Supplied text
┌──

I have never told this story on here before but I remembered it when I called Maggie a precious angel.

Just before we knew Maggie was sick in December, I was rushing around getting Christmas presents for people. I went into the wine store and was looking for a bottle of wine as a present for Maggie's groomer. She was good to Maggie and came to the house to help take care of Maggie's coat. Maggie loved her and gave her rounds and rounds of precious kisses. I was in a hurry as I had many more stops to make and the sales lady asked if she could help me. I told her that I was looking for some wine for Maggie's groomer. She said that she had some nice wine with a picture of a dog on the label. I said "great", and she put it in a paper bag and I left without looking at the bottle.

During the next few days I tried to meet up with the groomer to give her the gift and her card from Maggie, but ofcourse she was super busy with it being Christmas and all, and we never got together.

During the next week over Christmas Maggie got very sick and we lost her on Janurary 3rd. About a week later I called the groomer to tell her, and we both cried together on the phone, she had lost several seniors over the holidays and was feeling alot of loss as well.

└──

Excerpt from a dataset
┌──

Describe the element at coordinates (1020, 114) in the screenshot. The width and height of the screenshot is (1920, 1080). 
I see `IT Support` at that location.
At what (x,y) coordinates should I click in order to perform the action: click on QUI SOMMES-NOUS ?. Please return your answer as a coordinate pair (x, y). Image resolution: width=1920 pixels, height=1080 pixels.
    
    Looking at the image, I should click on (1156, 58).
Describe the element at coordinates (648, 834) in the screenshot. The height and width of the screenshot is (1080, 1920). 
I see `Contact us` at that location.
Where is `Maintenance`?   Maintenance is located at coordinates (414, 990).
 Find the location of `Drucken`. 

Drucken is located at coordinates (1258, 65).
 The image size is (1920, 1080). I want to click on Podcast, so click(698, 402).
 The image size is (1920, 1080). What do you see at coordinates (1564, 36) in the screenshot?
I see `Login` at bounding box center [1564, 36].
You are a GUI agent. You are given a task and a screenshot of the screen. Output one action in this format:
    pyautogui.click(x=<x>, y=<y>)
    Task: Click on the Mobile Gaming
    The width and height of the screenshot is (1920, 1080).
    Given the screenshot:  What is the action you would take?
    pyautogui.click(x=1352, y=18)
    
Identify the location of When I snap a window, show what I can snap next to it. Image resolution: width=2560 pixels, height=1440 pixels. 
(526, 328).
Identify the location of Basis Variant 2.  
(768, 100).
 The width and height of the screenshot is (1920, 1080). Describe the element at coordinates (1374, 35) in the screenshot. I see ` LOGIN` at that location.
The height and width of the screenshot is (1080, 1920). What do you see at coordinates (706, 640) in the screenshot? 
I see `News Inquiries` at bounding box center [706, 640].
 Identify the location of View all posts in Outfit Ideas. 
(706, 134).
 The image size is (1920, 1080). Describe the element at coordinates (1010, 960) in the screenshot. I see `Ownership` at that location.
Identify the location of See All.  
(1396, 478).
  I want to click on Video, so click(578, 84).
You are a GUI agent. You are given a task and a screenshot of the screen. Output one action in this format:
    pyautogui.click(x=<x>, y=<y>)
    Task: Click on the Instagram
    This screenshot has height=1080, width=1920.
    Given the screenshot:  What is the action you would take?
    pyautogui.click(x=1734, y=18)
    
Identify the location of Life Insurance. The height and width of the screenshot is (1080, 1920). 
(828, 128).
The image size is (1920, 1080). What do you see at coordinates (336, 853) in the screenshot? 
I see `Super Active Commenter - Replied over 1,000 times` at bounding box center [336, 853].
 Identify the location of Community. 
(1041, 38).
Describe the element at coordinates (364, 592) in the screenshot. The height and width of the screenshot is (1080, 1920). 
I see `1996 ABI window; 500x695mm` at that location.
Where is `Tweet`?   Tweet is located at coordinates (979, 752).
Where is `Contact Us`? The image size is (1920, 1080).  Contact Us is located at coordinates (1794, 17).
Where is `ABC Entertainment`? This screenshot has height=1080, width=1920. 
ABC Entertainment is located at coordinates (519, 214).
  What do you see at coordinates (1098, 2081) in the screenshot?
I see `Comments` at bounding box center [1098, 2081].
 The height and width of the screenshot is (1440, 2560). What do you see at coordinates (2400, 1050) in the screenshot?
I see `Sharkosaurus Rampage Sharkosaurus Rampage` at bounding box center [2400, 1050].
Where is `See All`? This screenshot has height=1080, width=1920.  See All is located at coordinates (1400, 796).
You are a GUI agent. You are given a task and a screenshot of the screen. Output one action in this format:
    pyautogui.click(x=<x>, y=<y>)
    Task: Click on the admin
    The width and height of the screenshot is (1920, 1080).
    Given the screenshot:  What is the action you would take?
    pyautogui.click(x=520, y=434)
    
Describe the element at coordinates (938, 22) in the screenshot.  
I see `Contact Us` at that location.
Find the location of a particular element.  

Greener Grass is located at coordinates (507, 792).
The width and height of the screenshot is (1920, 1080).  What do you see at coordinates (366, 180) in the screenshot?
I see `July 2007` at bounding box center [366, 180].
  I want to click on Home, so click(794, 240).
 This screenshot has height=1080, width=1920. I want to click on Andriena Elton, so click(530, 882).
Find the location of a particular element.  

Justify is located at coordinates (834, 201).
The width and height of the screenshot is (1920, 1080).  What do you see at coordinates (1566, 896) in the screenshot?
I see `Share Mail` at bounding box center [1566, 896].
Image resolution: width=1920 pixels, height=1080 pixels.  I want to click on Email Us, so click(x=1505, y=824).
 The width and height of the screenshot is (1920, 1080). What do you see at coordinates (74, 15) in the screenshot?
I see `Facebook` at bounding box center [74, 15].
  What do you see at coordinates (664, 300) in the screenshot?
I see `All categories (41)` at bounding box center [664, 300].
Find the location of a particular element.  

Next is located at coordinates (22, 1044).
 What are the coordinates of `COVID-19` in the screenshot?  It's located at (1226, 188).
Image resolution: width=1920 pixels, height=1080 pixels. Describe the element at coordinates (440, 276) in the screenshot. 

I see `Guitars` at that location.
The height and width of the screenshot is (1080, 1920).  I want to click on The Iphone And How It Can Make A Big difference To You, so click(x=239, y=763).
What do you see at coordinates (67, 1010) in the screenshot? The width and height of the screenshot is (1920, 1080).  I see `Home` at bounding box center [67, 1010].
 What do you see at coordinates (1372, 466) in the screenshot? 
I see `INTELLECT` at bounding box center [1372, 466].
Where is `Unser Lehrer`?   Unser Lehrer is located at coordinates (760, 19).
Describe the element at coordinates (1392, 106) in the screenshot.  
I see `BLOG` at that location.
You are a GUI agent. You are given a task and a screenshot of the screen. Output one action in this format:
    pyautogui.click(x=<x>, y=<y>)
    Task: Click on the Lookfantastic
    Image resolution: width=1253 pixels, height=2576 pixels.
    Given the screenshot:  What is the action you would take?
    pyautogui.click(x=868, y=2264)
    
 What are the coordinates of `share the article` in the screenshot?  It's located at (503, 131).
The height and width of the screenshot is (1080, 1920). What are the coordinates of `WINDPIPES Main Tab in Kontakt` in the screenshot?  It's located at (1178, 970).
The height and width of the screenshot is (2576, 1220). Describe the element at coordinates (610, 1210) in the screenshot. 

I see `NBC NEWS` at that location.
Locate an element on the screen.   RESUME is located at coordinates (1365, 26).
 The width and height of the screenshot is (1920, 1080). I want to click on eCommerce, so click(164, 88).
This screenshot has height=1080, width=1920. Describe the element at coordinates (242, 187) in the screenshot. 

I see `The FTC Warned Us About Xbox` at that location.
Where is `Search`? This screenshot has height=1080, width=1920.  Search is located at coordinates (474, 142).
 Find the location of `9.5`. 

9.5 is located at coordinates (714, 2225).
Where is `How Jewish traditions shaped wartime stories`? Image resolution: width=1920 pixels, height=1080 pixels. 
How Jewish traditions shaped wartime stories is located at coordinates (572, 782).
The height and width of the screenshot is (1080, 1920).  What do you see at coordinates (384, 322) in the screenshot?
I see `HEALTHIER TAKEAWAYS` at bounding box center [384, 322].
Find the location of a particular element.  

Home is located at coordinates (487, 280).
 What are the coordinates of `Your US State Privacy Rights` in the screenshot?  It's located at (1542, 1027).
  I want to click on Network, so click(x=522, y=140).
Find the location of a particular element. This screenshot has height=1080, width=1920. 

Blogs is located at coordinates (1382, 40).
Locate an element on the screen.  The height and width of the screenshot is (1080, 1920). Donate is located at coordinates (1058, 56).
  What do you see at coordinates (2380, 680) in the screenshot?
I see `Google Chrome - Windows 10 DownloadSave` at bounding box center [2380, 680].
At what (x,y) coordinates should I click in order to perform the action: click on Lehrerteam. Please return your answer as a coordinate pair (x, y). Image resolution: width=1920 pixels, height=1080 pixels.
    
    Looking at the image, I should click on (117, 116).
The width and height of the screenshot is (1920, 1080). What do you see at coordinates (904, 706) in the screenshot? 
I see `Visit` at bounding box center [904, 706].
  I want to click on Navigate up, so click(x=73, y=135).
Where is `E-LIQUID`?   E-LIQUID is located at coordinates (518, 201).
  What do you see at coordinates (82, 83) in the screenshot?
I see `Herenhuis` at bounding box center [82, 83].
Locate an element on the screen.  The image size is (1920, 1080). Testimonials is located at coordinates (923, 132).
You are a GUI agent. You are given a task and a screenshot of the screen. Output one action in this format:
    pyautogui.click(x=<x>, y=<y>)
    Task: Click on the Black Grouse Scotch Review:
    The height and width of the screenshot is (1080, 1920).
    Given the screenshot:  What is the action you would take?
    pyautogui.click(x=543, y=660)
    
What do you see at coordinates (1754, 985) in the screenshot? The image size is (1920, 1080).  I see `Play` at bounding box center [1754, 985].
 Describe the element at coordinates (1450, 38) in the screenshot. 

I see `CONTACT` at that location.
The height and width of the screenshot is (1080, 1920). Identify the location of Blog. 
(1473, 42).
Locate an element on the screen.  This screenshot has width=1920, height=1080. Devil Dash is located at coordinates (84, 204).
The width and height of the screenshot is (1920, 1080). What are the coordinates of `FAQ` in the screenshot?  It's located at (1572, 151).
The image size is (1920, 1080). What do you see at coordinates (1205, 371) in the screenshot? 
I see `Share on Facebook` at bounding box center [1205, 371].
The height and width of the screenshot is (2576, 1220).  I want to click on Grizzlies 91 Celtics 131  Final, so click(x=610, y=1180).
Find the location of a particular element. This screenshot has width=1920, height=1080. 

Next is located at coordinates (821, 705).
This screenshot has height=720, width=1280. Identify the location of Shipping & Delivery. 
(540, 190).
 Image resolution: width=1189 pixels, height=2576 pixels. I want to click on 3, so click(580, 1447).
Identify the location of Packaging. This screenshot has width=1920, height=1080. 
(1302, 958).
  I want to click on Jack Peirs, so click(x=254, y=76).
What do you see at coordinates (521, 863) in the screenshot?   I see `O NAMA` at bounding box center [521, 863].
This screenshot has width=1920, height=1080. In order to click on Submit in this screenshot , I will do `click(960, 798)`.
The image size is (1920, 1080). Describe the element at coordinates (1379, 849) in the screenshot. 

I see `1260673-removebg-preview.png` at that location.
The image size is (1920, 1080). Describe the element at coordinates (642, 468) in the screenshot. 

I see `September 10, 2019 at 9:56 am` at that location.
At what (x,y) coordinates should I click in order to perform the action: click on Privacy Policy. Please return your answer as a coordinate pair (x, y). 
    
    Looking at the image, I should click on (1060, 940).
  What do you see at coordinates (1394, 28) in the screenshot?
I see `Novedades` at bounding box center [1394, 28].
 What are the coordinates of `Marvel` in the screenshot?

└──

Work instructions
1) In the story about Maggie, what did the sales lady say was on the label of the wine she recommended?
2) Resume the story about Maggie after its last sentence.

Answers to the exercise
1) A picture of a dog.

2)
A few days later Hubby and I decided to toast Maggie with the wine we had never given to the groomer. We took it out and looked at the label. On the label was a picture of a golden colored dog with wings and a halo and the dog was flying. The brand name of the wine was "See Ya Later" we both felt a shiver go through us and then we started in on a new round of tears.

My point I guess, with these stories, is that I felt very depressed and hopeless when we first lost Maggie. I felt guilty and just plain sad and despressed. I did not think we could get through it. But now I feel more connected to Maggie than ever, I feel like our spirits are going to be joined together forever, in a even deeper way than they were while she was here on earth. We are still on a journey together, but now I am certain that the journey will last forever.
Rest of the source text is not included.